On defense, our rebounding has been really bad. Other than that, there have been some breakdowns in rotations / guys being lost that hopefully get cleaned up with experience as the season progresses. But despite those issues, Torvik metrics show the defense in all ain’t that bad, even if you confine it to our 3 top 100 games.

I think the key issue on offense is related to the same lack of interior presence. Of the 3 guys that play what I’ll simplify by labeling “post” (BB, RD, JG - yeah I’m leaving Leon out on purpose), only RD is scoring at the rim and none of them have established anything consistent in “other 2-pt” situations. BB did have the one great game. That just makes our offense pretty one dimensional, and therefore pretty easy to guard. We are hunting the 3. Even if we touch the paint, we’re still mostly looking to kick it out.

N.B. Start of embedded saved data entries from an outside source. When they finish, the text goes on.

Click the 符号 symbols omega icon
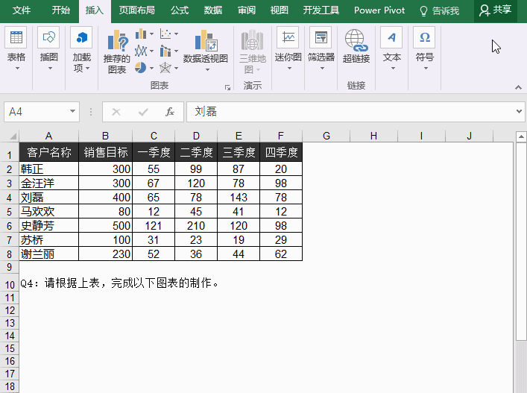The width and height of the screenshot is (527, 393). point(424,45)
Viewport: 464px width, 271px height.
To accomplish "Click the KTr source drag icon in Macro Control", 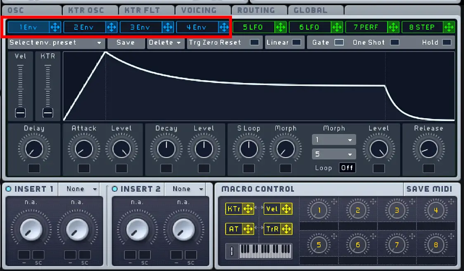I will pyautogui.click(x=248, y=209).
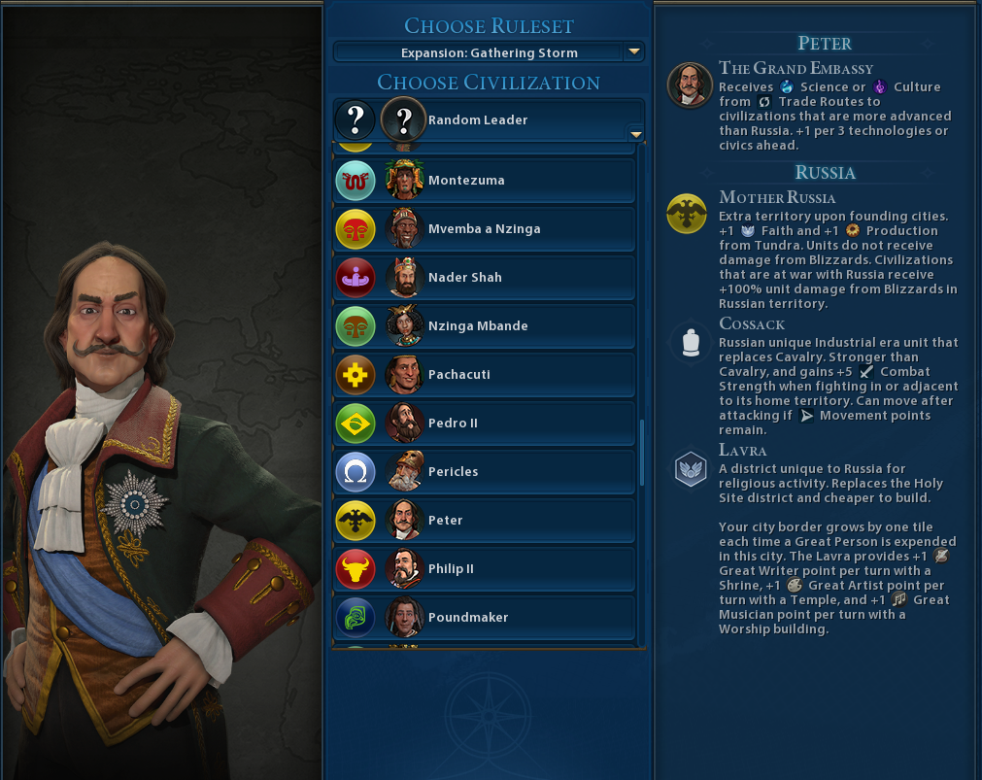Expand the Expansion: Gathering Storm combo box

[x=490, y=52]
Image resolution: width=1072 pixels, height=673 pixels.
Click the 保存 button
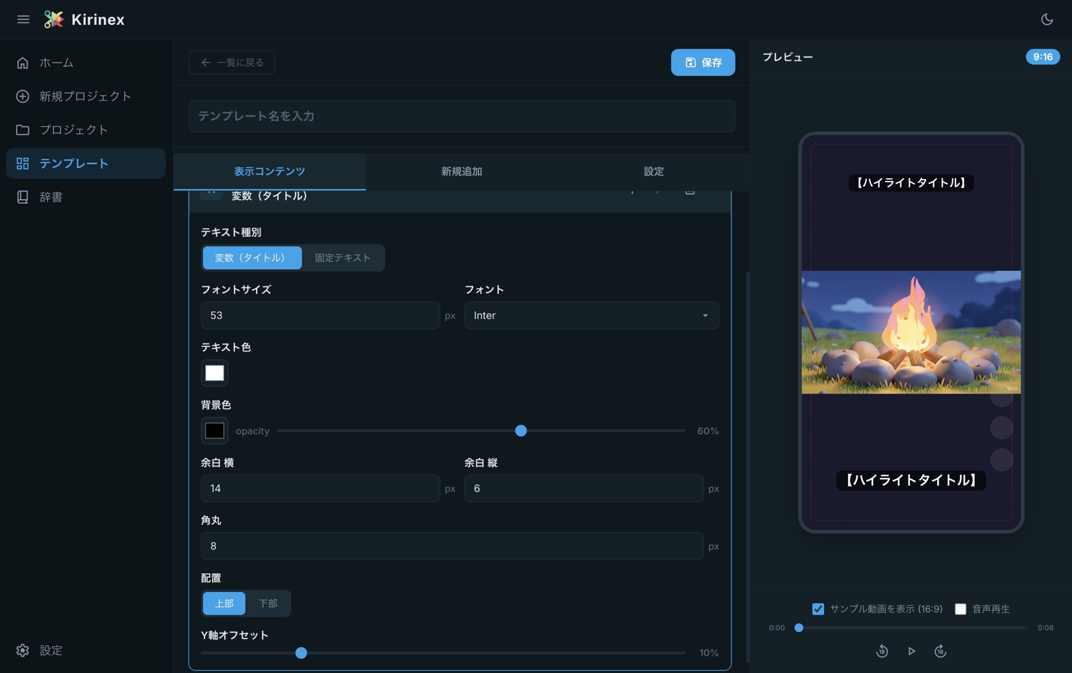(x=703, y=62)
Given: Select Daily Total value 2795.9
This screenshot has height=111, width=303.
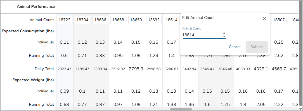Looking at the screenshot, I should (x=136, y=69).
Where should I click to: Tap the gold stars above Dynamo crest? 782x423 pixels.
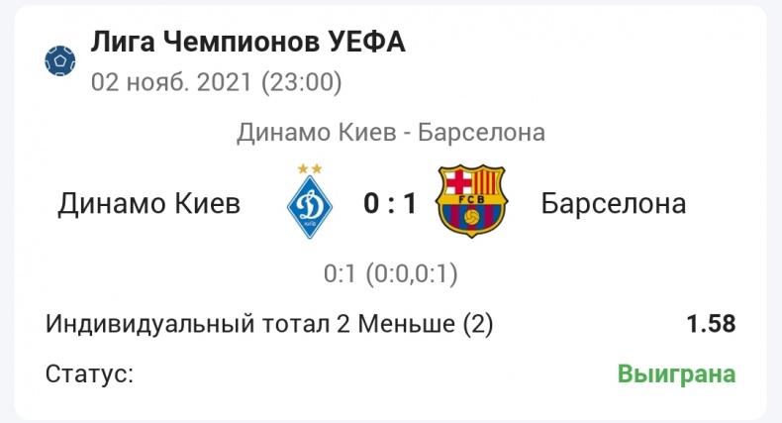(310, 169)
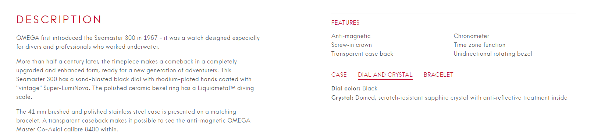Click the Unidirectional rotating bezel feature

click(x=493, y=54)
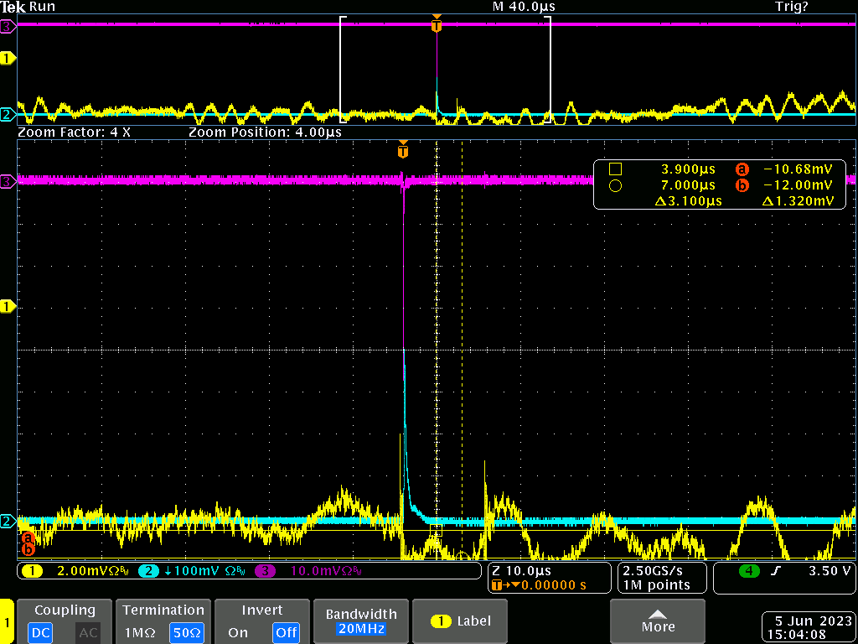Click the cyan channel 2 marker in zoom window

coord(8,522)
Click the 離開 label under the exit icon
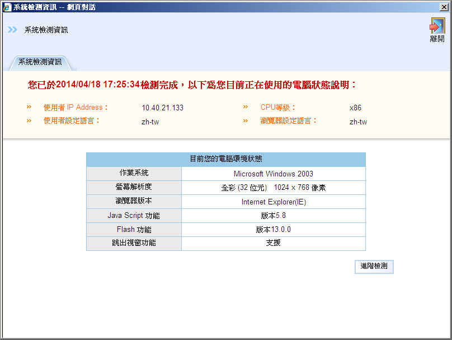 coord(437,39)
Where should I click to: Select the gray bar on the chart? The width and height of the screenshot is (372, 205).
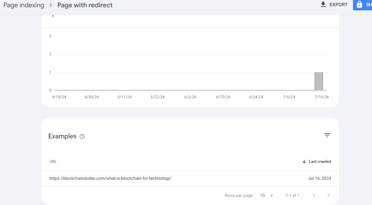coord(319,81)
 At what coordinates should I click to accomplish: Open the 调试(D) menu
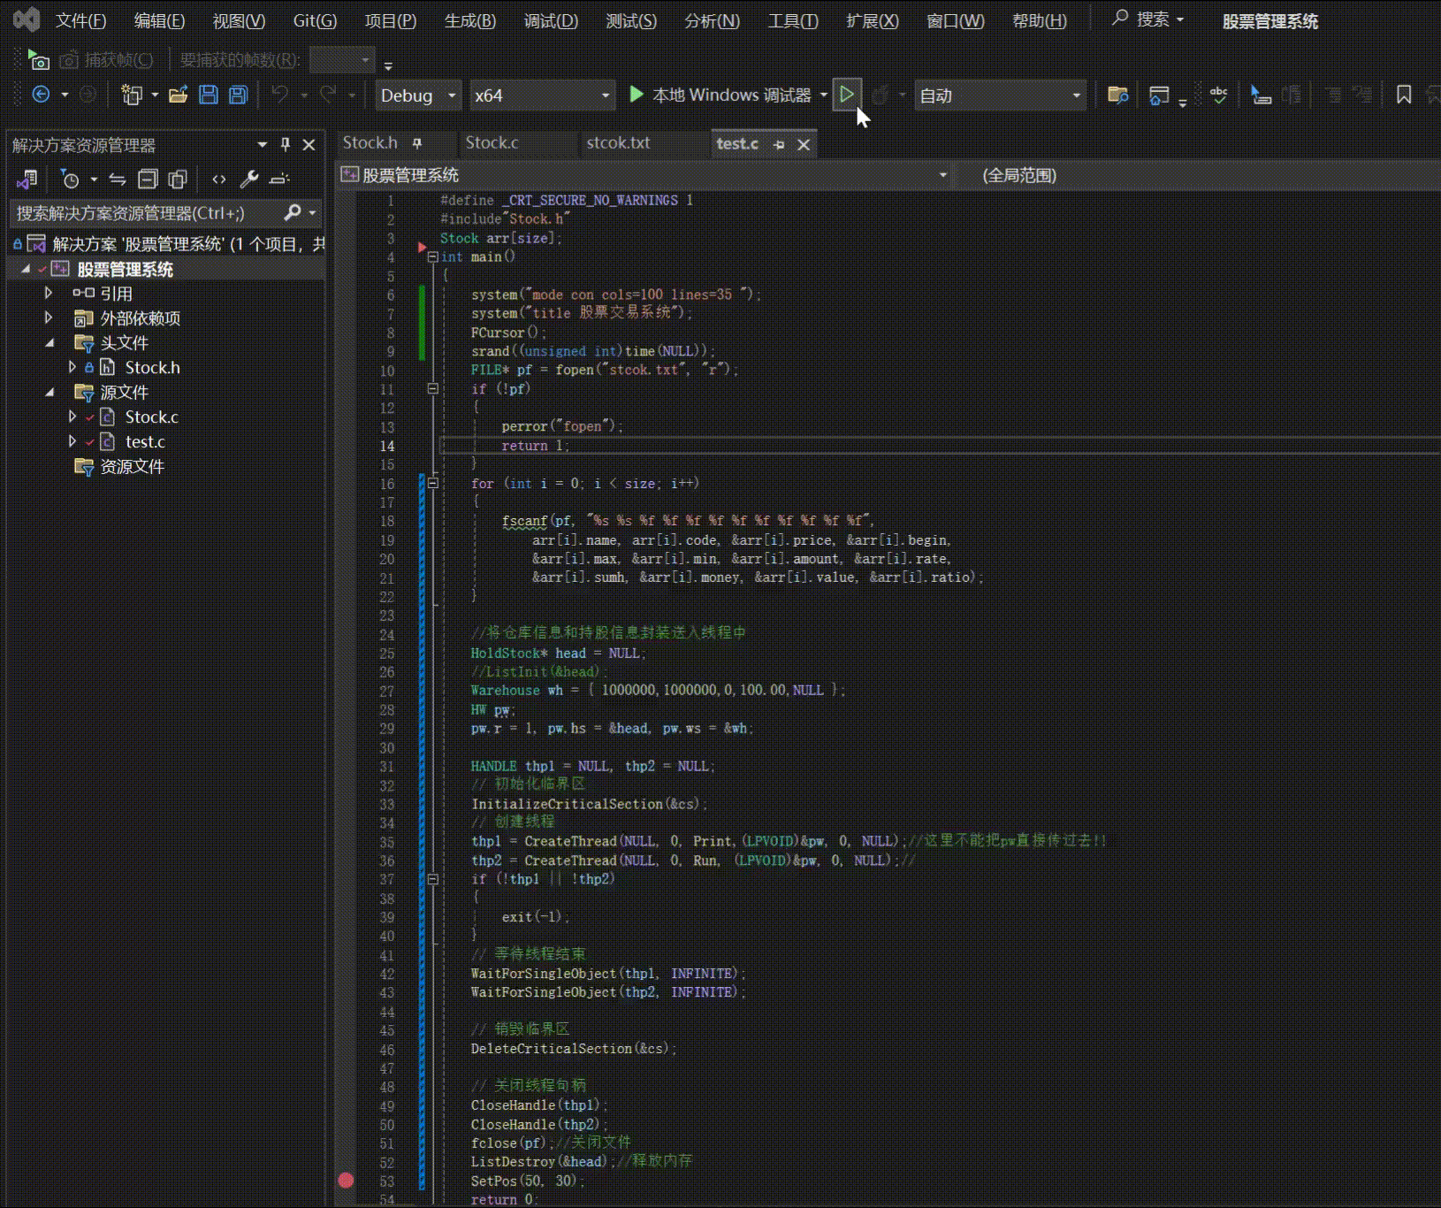(x=550, y=21)
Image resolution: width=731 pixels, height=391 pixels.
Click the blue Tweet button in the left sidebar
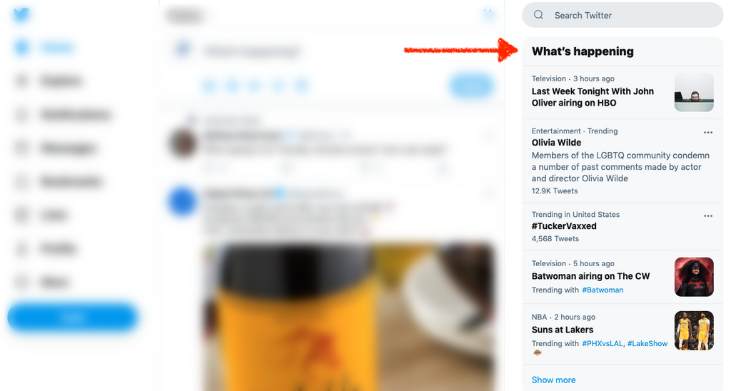73,318
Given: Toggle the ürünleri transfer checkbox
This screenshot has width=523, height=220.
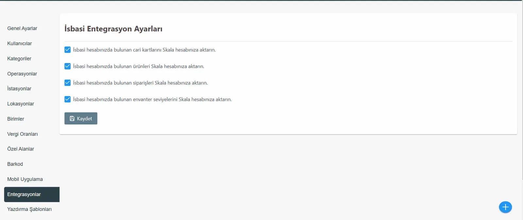Looking at the screenshot, I should point(68,66).
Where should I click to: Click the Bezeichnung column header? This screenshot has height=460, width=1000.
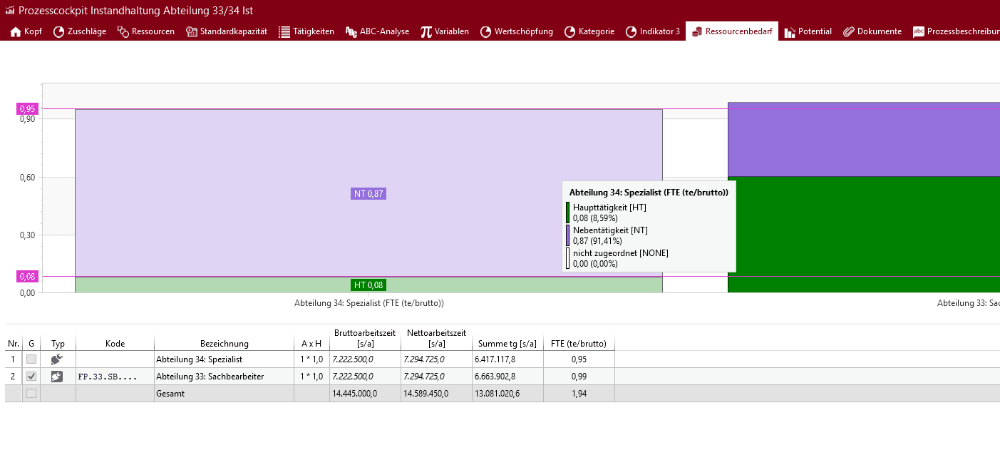coord(224,344)

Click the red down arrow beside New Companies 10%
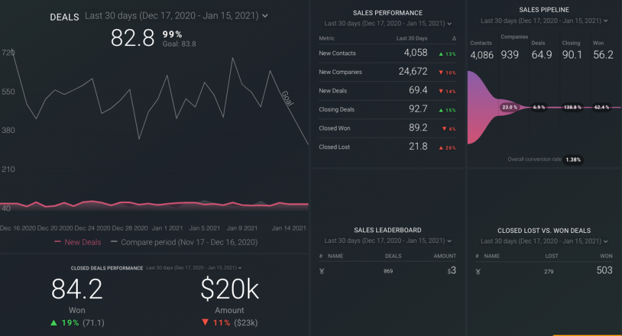coord(441,73)
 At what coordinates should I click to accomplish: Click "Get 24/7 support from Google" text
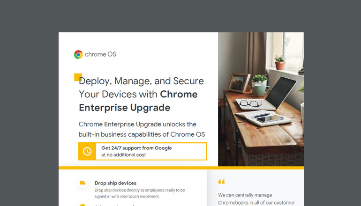click(x=136, y=148)
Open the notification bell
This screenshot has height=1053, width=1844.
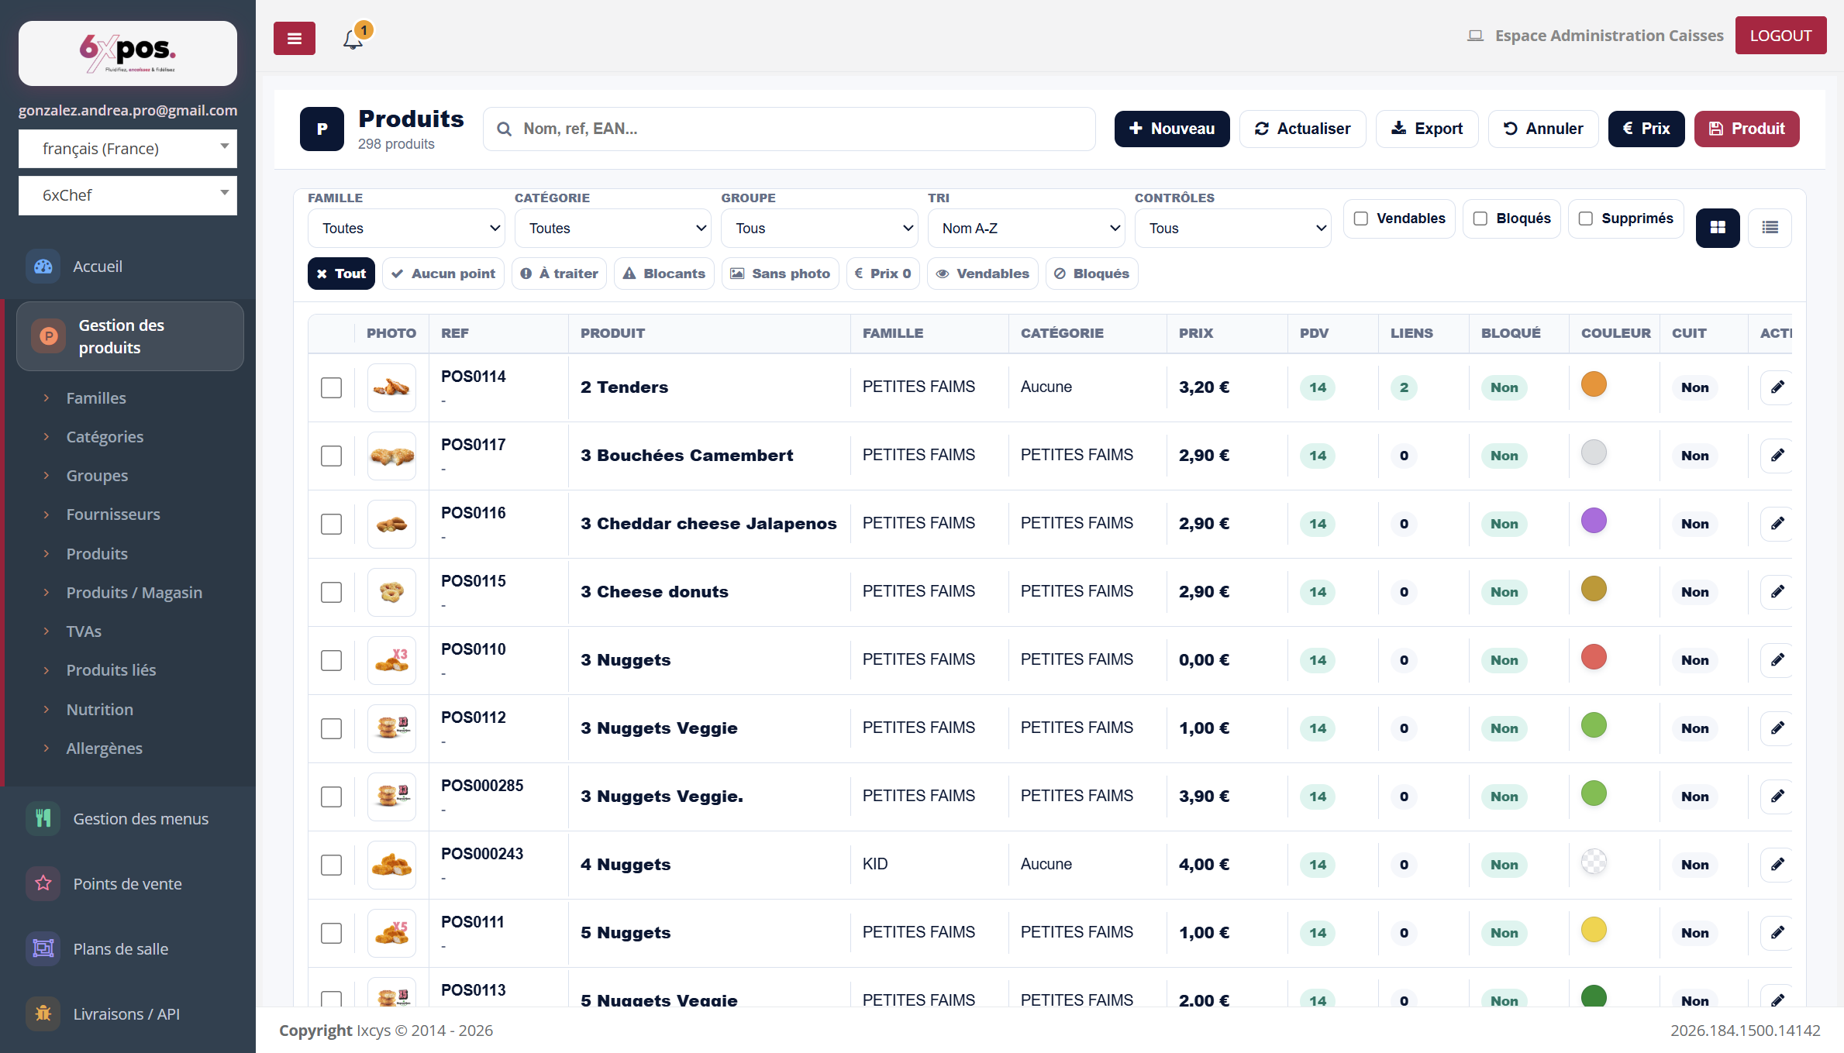coord(353,39)
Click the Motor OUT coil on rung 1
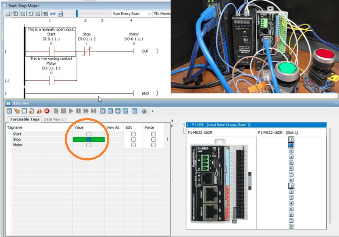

Plan B is Reece takes it to the rack, and while he’s made some plays, overall I don’t think he’s that great at it.

On both ends, some if it is going to just be personnel related, and unlikely to get significantly better this year. I’m not sure RD is going to get there on offense (as a shooter) this year. Impossible to know how much BB progresses through the year. I think it’s safe to safe JG is not going to be a force on the boards or too much of a threat to score from 2.

The question is how much we can scheme and/or coach around the issues. If we can just clean up rebounding a little on defense, I think we’ll be all right on that end. On offense if we can just find a way to make it harder to overplay our shooters on the perimeter, then we should be able to take and make more 3s (I don’t know exactly how to do it, that’s why I pay Tony so much money).

But… the answer seems to be Leon bond.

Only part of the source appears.